◆ Work item ◆
Word for word, restate the lines of the data below between those holding "You are a GUI" and "Play the 렛츠 리드 04강 video icon", inclusive; pictures do not belong in the copy.

Stored data
----------------------------------------

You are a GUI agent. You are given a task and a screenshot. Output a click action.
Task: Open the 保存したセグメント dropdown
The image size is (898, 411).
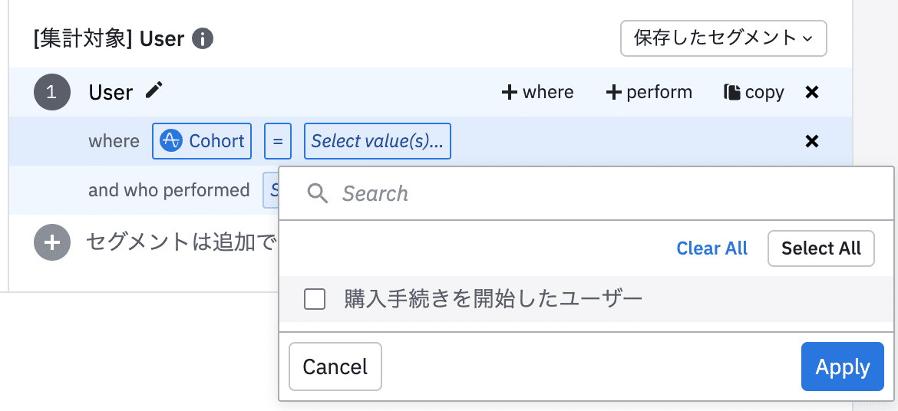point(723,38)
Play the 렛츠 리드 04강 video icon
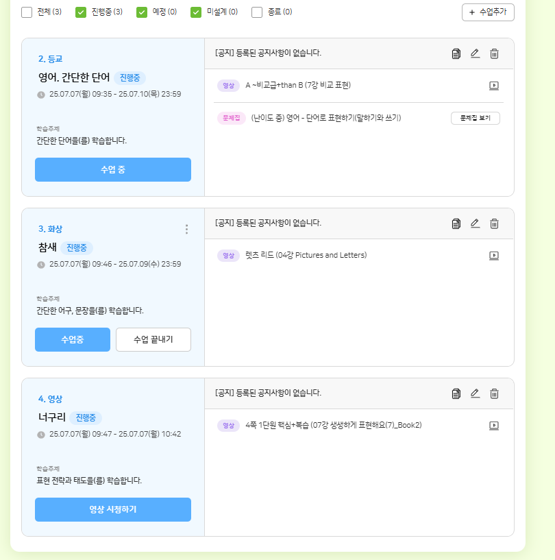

----------------------------------------

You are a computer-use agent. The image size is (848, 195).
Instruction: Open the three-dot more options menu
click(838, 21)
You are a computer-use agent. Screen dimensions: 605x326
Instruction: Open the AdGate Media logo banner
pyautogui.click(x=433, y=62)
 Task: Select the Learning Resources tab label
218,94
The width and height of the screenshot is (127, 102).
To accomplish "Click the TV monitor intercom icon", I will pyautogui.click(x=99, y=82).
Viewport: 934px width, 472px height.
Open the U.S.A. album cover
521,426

----------------------------------------

◆ Written solution ◆
You are a GUI agent. You are given a task and a screenshot. Output a click action.
Task: Open the 保存したセグメント dropdown
The image size is (898, 411).
point(723,38)
Play the 렛츠 리드 04강 video icon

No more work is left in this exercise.